§ Document excerpt

Louisville has $342.8 million left to spend in American Rescue Plan Act funds from the federal government. Here’s what it hopes to do with $262.9 million of it (contingent upon Metro Council approval on Nov. 11.)
The biggest chunk, $100 million, is going toward homelessness and affordable housing, specifically, according to a news release:
- An Outdoor Safe Space: $1.5 million going to 50 tents, equipment, portable facilities and supportive services at a new outdoor safe space for people who are homeless at 212 E. College Street.
- The College Street Property: $7.5 million will be utilized to convert a building on the property into affordable housing units. During the renovation of the first floor, access to electric and water can supplement services to the Outdoor Safe Space.
- Permanent Supportive Housing: $32 million for “client-centered housing” with wrap-around services.
- Affordable Housing: $40 million would be invested in affordable housing units through the Louisville Affordable Housing Trust Fund.
- Down Payment Assistance: $4 million to increase down payment assistance to help approximately 150 new homeowners.
- Home Repair: $4 million to fund an existing successful program that helps people stay in their homes. The $4 million would aid approximately 150 homeowners.
- HOME ARP Funds: An additional $11 million in HOME ARP funds will be allocated for homelessness or housing programs after a federally required community engagement process and HUD approval.
The second largest proposed allocation, $78 million, is to public safety funding, which Fischer called his “number one priority” in a statement. Some of the money will fund violence prevention programs that don’t involve police, while others will go straight to law enforcement.

§ Supplied material
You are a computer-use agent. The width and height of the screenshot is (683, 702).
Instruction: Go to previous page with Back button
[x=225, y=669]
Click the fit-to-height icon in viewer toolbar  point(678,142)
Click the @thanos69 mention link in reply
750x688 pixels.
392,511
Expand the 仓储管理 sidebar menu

§ Instructions to follow
Continue the article on Louisville's planned use of American Rescue Plan Act funds. The listing has nothing to do with the article on Louisville's American Rescue Plan spending.

§ Reply to the task
- Public Safety Reforms: $35 million for addressing public safety reforms recommended by the Hillard Heintze report that the city commissioned to study the Louisville Metro Police Department and any improvements learned from the Department of Justice. These measures are focused on accountability, community engagement and training, with the goal of constitutional and effective policing.
- Violence Deterrence and Prevention: $15.8 million to expand current Violence Deterrence and Prevention programs that have proven outcomes and a long-lasting impact. This includes increased funding for the Trauma Resilient Communities initiative within the Office for Safe and Healthy Neighborhoods (OSHN); increased collaboration on the Group Violence Intervention initiative; and expansion of other programs.
- Office of Youth Development/Youth Activities: $15 million to provide meaningful, evidence-based youth programs and increased coordination between the Office for Safe and Healthy Neighborhoods and existing partners delivering youth programming in the community. (The office will also be moved from the Office of Resilience and Community Services to OSHN.)
- Youth Transfer Processing Center: $3 million to create a Youth Transfer Processing Center/ This includes hiring five Court Sworn Officers to accept youth detainees from police officers.
- Everytown USA Data Fellow: $117,000 to match a grant provided by Everytown for Gun Safety for a fellow who will provide in-depth gun crime analysis.
- Police Deflection: $2.9 million for Louisville’s new 911 diversion program.
- Family Recovery Court (Seven Counties): The ordinance would provide funding to continue the Family Recovery Court for an additional year. This initiative is for parents who are involved with the child welfare system and have a history of substance use.
- LMPD Technology: $6 million to LMPD for new equipment and increased storage capacity.
Fischer also hopes to allocate $21 million in “premium pay” for Louisville Metro government employees. Essential public safety employees will receive $5,000 and other essential employees will get $1,500. Employees who are vaccinated will receive $500, too.
The remaining money will go to:
- Public Health Contingency: $27.6 million for contingency funding, focusing on COVID essentials.
- Administrative Support: $20 million to administrative support for the spending. Contingency Reserve: $20 million for unforeseen events over the life of the grant.
The city already approved allocation of $45.2 million in ARP funds earlier this year.
If Metro Council approves this round of funding, the city will have $80 million left to spend.